I've read a proof of $\frac{d}{dx}(\ln x)=\frac{1}{x}$ in which the reciprocal of $\frac{dx}{dy}$ is taken and was wondering if this is strictly rigorous. The proof was: $$y=\ln x$$ $$e^y=x$$ then take the derivative with respect to $y$, so $$e^y=\frac{dx}{dy}$$ then take the reciprocal of the differentiable to give $$\frac{1}{e^y}=\frac{dy}{dx}$$ and since $e^y=x$, $$\frac{dy}{dx}=\frac{1}{x}$$
the question is simply: is taking the reciprocal of a differentiable rigorous? I know considering it as a variable to add or subtract to different sides of an equation, but I (obviously) am not sure about this case. Any help is appreciated.

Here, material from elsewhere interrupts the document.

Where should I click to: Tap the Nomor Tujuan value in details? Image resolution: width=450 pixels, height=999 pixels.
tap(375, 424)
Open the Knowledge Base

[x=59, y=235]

This is a consequence of the chain rule. For a function composition $F=f \circ g$, the rule states $$F'(x)=f'(g(x))g'(x)$$. In other words, if you denote $y=g(x)$ and $z=f(y)$, then $$\frac{dz}{dx}=\frac{dz}{dy}\frac{dy}{dx}$$ Now if $g$ is an invertible function and $f$ is its inverse, then $$F=g^{-1}\circ g$$ is just the identity $F(x)=x$. In other words, $z=x$. Then $$\frac{dz}{dx}=1=\frac{dx}{dy}\frac{dy}{dx}$$ or $$\frac{dx}{dy}=\frac{1}{\frac{dy}{dx}}$$ That's why you were okay to do it.